One of the earliest and rarest works to be offered is Self-portrait, 1954 (estimate: £15,000-20,000) which was completed when Hockney was just 17. Hockney made his first lithographs at the Bradford College of Art under the tutelage of Derek Stafford, who regarded the young artist as one of the most talented students he had ever taught and encouraged him to apply for a place at the Royal College of Art. At the time of this self-portrait, Hockney was a great admirer of the painter Stanley Spencer, so much so that he modelled his appearance on the older artist: cutting his hair in a fringe and donning Spencer-esque prescription glasses. Other lots from Hockney’s early years include several works inspired by his home town which the artist created as an art student in Bradford. Fish and Chip Shop, 1954 (estimate: £7,000-9,000) depicts Hockney’s local ‘chippie’ and its proprietors, who were friends of the Hockney family. It wonderfully evokes this familiar and quintessentially British culinary institution.
Between 1959 and 1962 Hockney attended the Royal College of Art; a number of works from this period are included in the sale such as The Diploma, 1962 (estimate: £6,000-8,000). In his final year at the RCA, Hockney courted controversy by refusing to write the essay required for the final examination. Resisting the necessity for art students to have to explain themselves with texts, he argued instead that he should be assessed solely on his painting. When threatened with not being allowed to graduate, the artist etched his own diploma, wittily lambasting the academic establishment. In recognition of his talent and already growing reputation the RCA changed its regulations and Hockney was granted a diploma. Alongside etchings from this time is a drawing which depicts his recollection of the day Marilyn Monroe died, 5 August 1962. Viareggio (estimate: £12,000-18,000) shows a newspaper vendor with the name of the French daily newspaper France Soir emblazoned on his vest. His red heart has started to smoulder and whisps of smoke rise up above his head; a metaphor for the passionate grief aroused around the world by the news of the celebrity’s untimely death.
AMERICA & AFTER:
On 9 July 1961, his twenty-fourth birthday, Hockney boarded a plane to New York. It was his first visit to America, made possible by winning Robert Erskine’s annual printmaking award of £100. He was taken by the energy and vibrancy of the city. When Hockney returned to London in September 1961, sporting bleached blonde hair and a crew-cut, he embarked on a series of prints, a re-imagining of William Hogarth’s celebrated series A Rake’s Progress, in which he cast himself as the anti-hero. A complete set of these sixteen etchings leads this sale (estimate: £150,000-200,000). Hockney visited Los Angeles for the first time in 1963, and was entranced with its bright sunshine, modernist homes, ubiquitous lawns and swimming pools, this suburban landscape represented an idyllic way of life for Hockney, worlds away from Bradford and London. Images of these LA landscapes became a recurring theme and can be seen in the drawing Los Angeles (estimate: £20,000-30,000) and Lithograph of Water made of thick and thin Lines and two light blue Washes (POOL #1E) (estimate: £25,000-35,000).

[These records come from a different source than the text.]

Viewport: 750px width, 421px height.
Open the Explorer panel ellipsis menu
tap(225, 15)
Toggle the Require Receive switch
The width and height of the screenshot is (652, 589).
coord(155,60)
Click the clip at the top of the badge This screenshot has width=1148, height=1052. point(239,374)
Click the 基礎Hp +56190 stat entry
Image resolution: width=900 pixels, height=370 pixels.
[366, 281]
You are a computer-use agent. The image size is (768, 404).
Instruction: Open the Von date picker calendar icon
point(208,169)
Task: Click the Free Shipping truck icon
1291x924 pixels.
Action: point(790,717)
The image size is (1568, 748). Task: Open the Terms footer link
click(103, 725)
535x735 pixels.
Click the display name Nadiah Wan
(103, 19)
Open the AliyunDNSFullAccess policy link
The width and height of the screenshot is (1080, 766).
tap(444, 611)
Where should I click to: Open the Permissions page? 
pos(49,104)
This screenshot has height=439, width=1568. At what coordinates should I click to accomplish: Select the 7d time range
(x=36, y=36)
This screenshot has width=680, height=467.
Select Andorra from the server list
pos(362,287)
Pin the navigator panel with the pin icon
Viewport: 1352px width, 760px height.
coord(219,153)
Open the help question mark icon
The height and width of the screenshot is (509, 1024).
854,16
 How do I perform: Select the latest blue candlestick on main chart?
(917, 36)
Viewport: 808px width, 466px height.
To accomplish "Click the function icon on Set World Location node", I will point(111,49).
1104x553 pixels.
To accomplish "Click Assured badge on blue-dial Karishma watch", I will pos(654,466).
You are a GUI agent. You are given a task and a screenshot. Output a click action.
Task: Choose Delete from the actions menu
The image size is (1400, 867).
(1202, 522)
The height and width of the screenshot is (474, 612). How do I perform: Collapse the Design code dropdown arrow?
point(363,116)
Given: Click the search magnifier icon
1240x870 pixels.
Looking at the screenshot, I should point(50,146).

PHOTOGRAPHY & DIGITAL MEDIA:
From the late 1960s to the early 1980s Hockney used photography extensively as a visual diary, recording his friends and companions, and his travels around the world. A number of his striking photomontages, such as Canal and Road, Kyoto Feb. 19, 1983 (estimate: £18,000-22,000, illustrated left), are on offer in this sale and illustrate the multidimensionality of David Hockney. This auction offers the opportunity to both witness and acquire works from every stage of David Hockney’s career; from his early etchings and lithographs to the more unique prints and works on paper, Britain’s greatest living artist is represented in all his guises.